--- What is expected ---
Please put the rows into a numbered list, starting with the line that contains "For every named" and going on through the line that contains "photos (265, 48)". Leave out any blank lines.

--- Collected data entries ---
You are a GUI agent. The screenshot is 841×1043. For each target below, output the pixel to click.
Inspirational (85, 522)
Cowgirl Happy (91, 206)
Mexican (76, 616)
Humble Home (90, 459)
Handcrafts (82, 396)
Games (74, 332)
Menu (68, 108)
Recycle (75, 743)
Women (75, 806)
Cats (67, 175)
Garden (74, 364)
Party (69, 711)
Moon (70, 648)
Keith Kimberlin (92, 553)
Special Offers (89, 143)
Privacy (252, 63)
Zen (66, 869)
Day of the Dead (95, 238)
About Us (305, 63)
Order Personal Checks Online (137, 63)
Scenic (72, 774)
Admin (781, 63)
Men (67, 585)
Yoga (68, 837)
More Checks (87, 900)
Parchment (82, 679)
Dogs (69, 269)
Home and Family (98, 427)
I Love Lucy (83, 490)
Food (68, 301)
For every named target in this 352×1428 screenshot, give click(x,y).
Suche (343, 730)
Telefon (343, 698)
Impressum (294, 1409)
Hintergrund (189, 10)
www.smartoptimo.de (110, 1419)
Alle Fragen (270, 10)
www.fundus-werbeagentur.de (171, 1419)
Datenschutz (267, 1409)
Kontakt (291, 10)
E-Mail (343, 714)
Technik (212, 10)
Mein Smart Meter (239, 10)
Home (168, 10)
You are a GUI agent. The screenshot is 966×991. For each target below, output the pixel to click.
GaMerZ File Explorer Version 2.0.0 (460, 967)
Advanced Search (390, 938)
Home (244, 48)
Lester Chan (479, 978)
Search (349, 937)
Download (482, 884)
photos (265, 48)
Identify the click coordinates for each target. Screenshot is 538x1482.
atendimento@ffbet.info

==

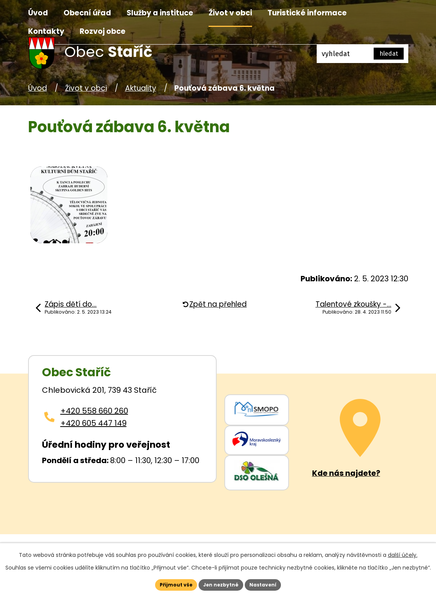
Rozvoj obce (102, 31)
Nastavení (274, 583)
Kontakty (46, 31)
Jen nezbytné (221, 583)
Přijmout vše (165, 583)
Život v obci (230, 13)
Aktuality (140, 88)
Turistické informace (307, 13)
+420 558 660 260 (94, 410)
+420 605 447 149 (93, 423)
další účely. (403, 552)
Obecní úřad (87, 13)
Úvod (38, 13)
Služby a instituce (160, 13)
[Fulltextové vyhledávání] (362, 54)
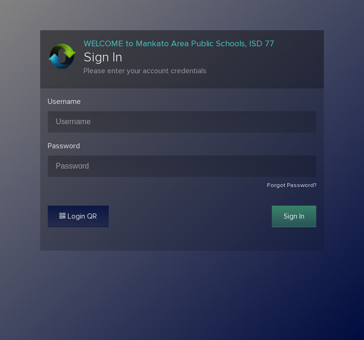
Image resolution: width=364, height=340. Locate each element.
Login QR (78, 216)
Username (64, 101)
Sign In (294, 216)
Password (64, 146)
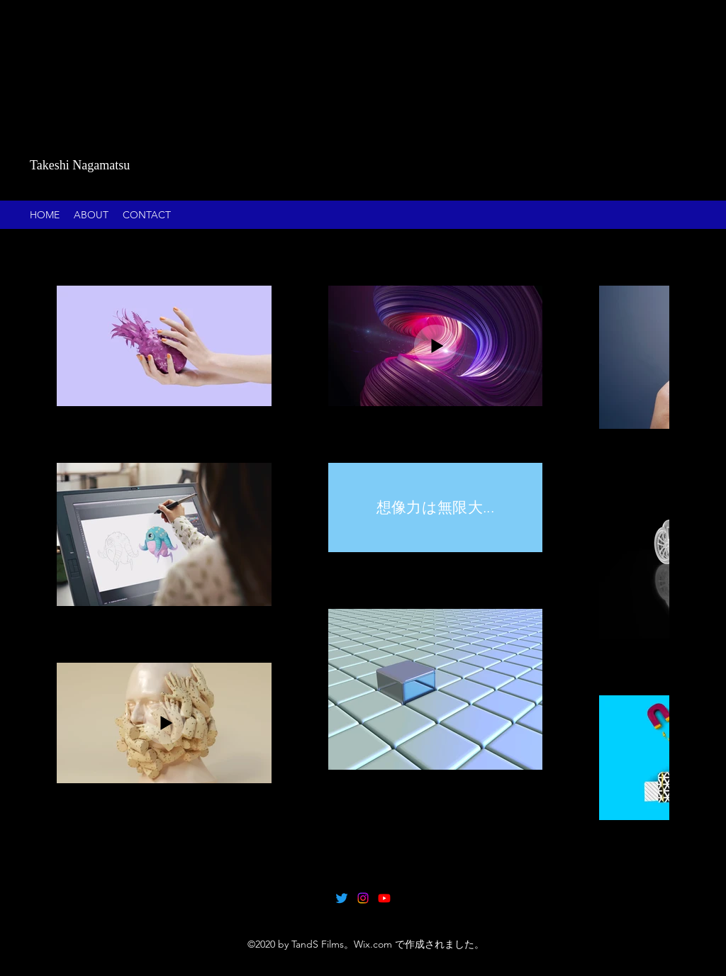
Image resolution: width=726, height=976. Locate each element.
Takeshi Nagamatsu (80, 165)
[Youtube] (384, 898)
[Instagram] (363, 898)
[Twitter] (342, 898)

--- Reply ---
1. For every named target in this 352×1428 screenshot, give click(x,y).
2. Suche (343, 730)
3. Telefon (343, 698)
4. Impressum (294, 1409)
5. Hintergrund (189, 10)
6. www.smartoptimo.de (110, 1419)
7. Alle Fragen (270, 10)
8. www.fundus-werbeagentur.de (171, 1419)
9. Datenschutz (267, 1409)
10. Kontakt (291, 10)
11. E-Mail (343, 714)
12. Technik (212, 10)
13. Mein Smart Meter (239, 10)
14. Home (168, 10)
15. You are a GUI agent. The screenshot is 966×991. For each target below, output the pixel to click.
16. GaMerZ File Explorer Version 2.0.0 (460, 967)
17. Advanced Search (390, 938)
18. Home (244, 48)
19. Lester Chan (479, 978)
20. Search (349, 937)
21. Download (482, 884)
22. photos (265, 48)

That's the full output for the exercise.